My Twilight Confession: The Upside of Obsession
January 5th, 2009 by Traci Post
I confess. I am a Twilight fanatic. In a matter of two weeks, I read all four books, saw the movie twice, and bought the soundtrack. It was like a sickness, I couldn’t stop. I tried to fight it at first, but by the fourth chapter I’d completely given into the madness. I buried my nose deep into the books during every free moment, stealing myself away from much-needed sleep and midday meals.
After a few days in my Twilight-induced haze, I suddenly thought…what the hell was up with me? Why did these books have me suddenly relishing my 90-minute bus commute? Why couldn’t I put them down? Why had I become possessed by a desperate need to know about a gorgeous teenage vampire and his plain human girlfriend?

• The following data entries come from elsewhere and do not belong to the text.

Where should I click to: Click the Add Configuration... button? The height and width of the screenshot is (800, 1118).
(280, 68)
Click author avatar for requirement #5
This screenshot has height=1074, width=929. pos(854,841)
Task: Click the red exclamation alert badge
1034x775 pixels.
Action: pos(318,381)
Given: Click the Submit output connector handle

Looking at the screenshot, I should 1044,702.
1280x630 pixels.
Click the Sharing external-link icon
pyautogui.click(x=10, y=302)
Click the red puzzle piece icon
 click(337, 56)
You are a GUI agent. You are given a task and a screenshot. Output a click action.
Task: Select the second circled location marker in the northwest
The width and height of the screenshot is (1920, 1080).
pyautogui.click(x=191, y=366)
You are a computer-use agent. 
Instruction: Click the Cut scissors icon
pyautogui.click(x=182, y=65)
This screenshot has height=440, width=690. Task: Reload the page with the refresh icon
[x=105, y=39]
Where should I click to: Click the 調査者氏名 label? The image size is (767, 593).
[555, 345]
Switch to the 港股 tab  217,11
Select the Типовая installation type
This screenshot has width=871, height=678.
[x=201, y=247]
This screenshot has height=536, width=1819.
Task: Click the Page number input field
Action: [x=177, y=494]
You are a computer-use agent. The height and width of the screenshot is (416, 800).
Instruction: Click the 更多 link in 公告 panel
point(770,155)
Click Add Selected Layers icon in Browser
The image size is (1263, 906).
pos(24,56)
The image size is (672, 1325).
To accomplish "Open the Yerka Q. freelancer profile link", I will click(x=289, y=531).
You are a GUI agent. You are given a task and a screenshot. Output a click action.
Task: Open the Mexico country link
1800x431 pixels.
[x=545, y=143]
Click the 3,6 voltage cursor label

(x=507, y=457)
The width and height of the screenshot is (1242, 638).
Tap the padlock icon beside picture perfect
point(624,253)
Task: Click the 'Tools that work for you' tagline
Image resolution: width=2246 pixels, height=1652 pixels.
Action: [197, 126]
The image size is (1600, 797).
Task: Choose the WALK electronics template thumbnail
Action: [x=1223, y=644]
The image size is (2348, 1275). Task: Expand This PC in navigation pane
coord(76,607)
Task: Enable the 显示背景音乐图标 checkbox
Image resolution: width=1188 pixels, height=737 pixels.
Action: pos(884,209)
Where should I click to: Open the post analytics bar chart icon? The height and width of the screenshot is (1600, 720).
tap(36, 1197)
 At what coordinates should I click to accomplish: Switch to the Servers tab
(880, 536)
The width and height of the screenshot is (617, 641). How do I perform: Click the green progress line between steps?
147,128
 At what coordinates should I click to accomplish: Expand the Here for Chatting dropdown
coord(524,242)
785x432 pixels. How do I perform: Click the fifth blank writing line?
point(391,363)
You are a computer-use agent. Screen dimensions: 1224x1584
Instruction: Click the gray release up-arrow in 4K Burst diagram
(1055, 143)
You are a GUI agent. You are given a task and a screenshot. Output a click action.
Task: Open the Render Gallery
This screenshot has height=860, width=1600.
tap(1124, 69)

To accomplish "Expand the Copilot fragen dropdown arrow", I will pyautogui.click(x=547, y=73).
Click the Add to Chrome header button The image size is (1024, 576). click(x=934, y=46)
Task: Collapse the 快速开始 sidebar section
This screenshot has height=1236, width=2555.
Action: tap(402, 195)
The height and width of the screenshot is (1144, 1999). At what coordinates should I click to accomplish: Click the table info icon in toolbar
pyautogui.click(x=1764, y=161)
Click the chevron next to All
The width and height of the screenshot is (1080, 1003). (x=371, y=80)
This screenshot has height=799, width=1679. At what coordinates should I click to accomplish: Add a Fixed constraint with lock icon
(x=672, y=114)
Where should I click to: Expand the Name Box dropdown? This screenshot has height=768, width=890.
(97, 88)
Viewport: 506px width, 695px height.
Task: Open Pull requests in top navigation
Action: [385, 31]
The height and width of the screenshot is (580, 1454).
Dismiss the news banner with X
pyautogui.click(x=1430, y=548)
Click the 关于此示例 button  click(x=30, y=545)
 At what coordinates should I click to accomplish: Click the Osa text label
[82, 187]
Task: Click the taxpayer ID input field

The romance. Ah, romance. That sweet rush of breathlessness.
I remembered romance. I missed romance.
Finding Romance in My Own Life
And then I was awake. I was ripped out of the doldrums of my work-home-sleep-work-home-sleep life and awakened to the fact that I had been asleep. It’s so easy to get lost in the day to day, to lose oneself to schedules and obligations, and getting comfortable translates so quickly into getting bored. The importance of romance is so easily forgotten, yet so easily reclaimed.
So why didn’t I? What was stopping me?
Nothing, it seems. (Well, nothing but a bit of sweetly misplaced jealousy. I promise, Honey…I know Edward Cullen is fictional. I want to be with you.) I decided to allow myself to remember that exciting newness from when my husband and I met, and that desperate feeling I’d get when he was away from me. I remembered, and I felt it again.
And, magically, it was all back. The kisses started to linger, my heart jumped when I remembered the shocking blue of his eyes, and the gap between us that seemed necessary for sound sleep closed when I remembered how my cheek fit just so on his chest.
Dear readers, please stop gagging now. My point is not to make you nauseated, but to make you look a little deeper.
What’s Your Obsession Telling You?
What is your obsession? What’s that one pretend thing that you just can’t get enough of? And what is it telling you?
It’s saying something when it stirs inside you and keeps you awake. It’s speaking to you — and you should listen. Wake up and pay attention. Don’t let yourself be satisfied simply by visiting a make-believe world again and again…bring it into your life. Create it for yourself.
Maybe your obsession is an old movie. Perhaps you could spend the afternoon snatching up beautiful vintage finds? Or maybe it’s Jane Austen. Remind yourself that your husband is your Mr. Darcy. Maybe it’s James Bond. Get yourself a fancy gadget, a tux, and a martini. Indulge your fantasy and allow yourself the joy. It’s really not as hard as it seems. Maybe it will spur you to be a little more romantic, a little more daring, a little more willing to bring excitement back into your life.